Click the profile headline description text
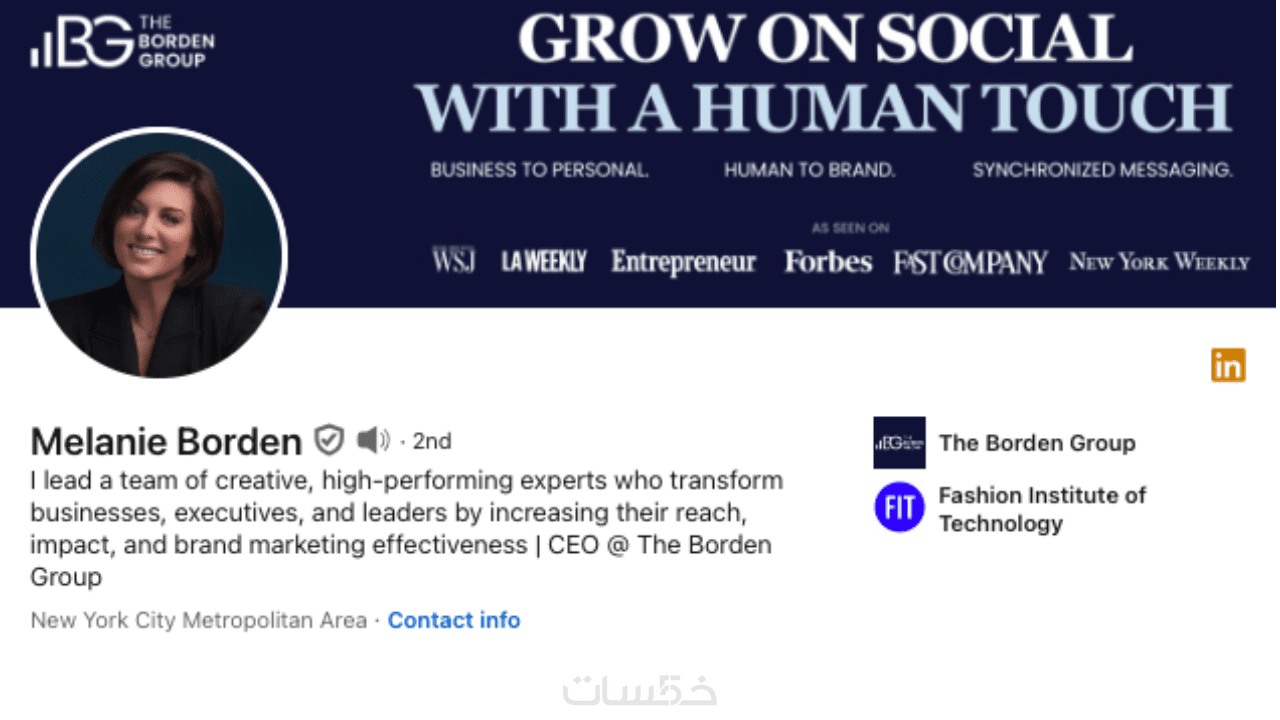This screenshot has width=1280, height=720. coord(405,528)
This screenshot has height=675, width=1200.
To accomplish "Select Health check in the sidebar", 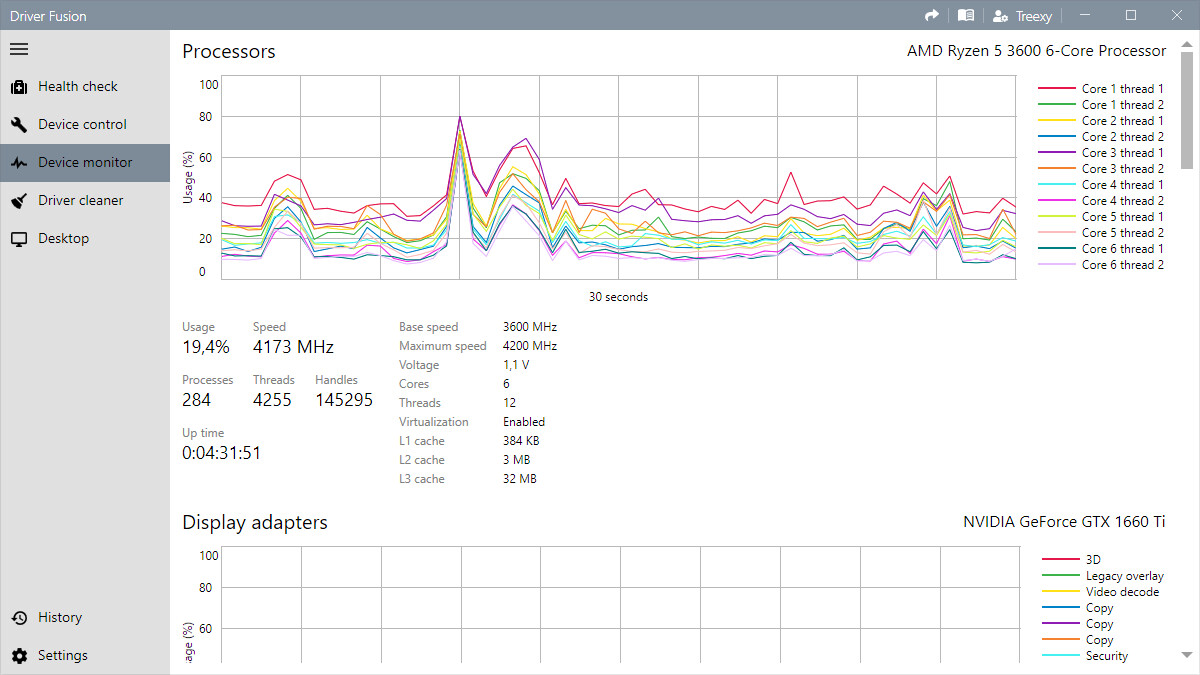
==
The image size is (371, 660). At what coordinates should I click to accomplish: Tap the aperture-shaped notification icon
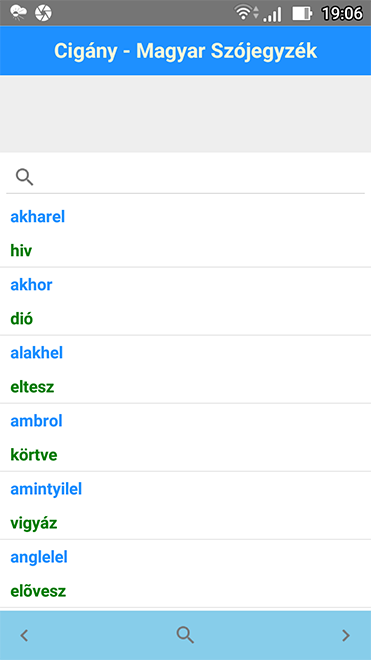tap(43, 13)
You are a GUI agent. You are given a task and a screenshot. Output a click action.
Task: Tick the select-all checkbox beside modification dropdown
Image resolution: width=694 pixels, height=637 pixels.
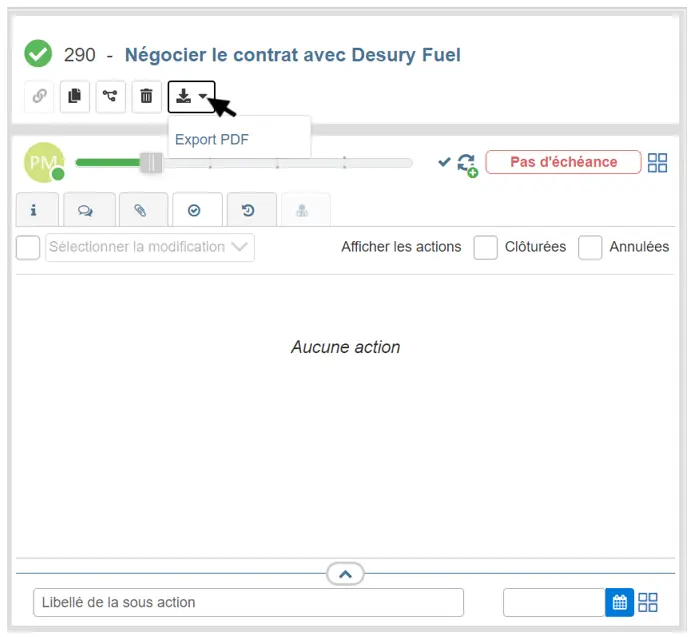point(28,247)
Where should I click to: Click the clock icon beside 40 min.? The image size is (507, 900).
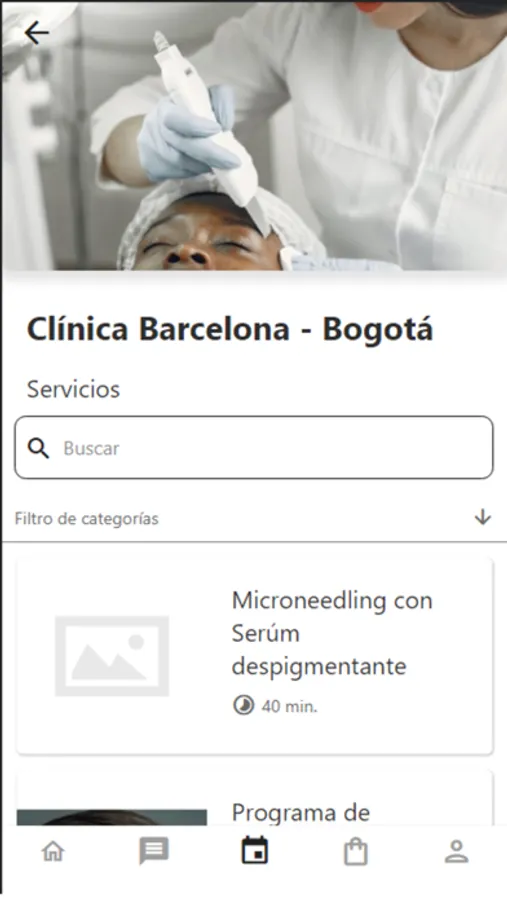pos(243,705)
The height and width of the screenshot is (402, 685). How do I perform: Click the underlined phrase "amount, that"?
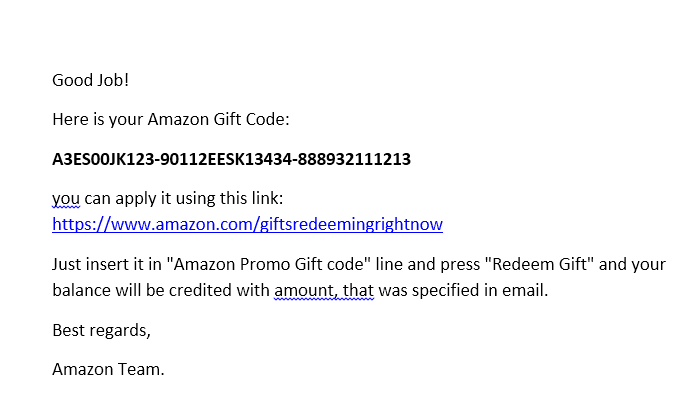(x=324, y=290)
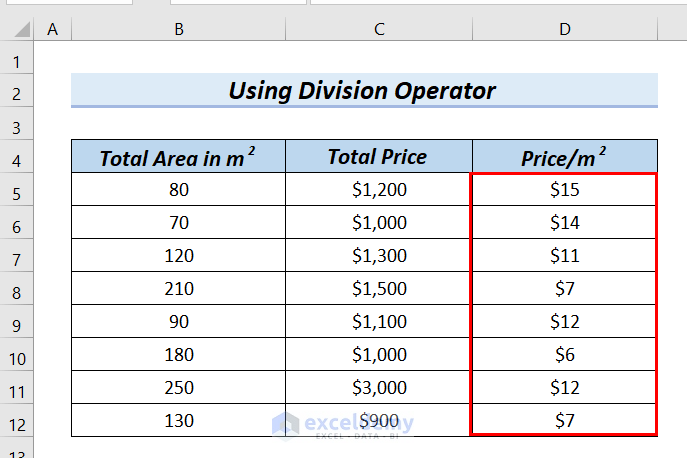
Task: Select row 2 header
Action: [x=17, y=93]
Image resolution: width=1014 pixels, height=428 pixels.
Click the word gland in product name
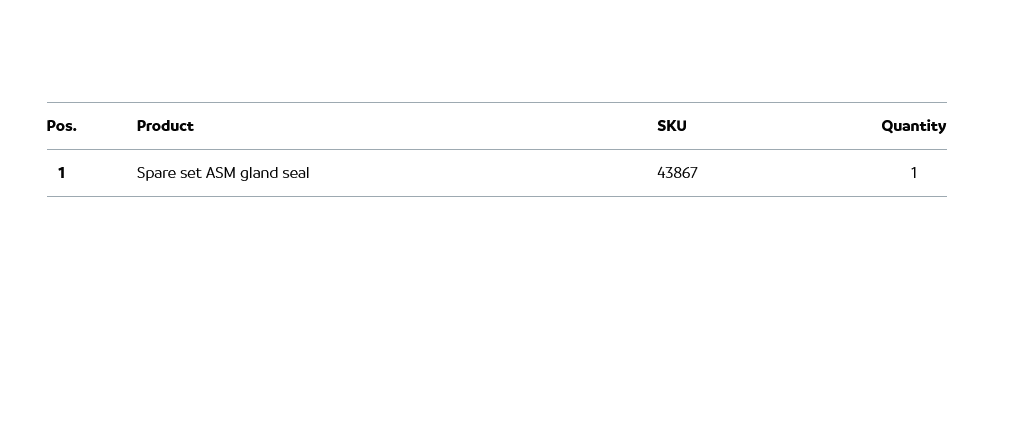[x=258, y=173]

#### [EXERCISE]
Using the data above, give again exactly the lines starting at the one holding "Click the profile headline description text" and ending at the one holding "Health check in", inclusive, and nothing more. Omit the pictures.

#### [SOLVED EXERCISE]
Click the profile headline description text
This screenshot has width=1280, height=720. coord(405,528)
This screenshot has height=675, width=1200.
To accomplish "Select Health check in the sidebar", 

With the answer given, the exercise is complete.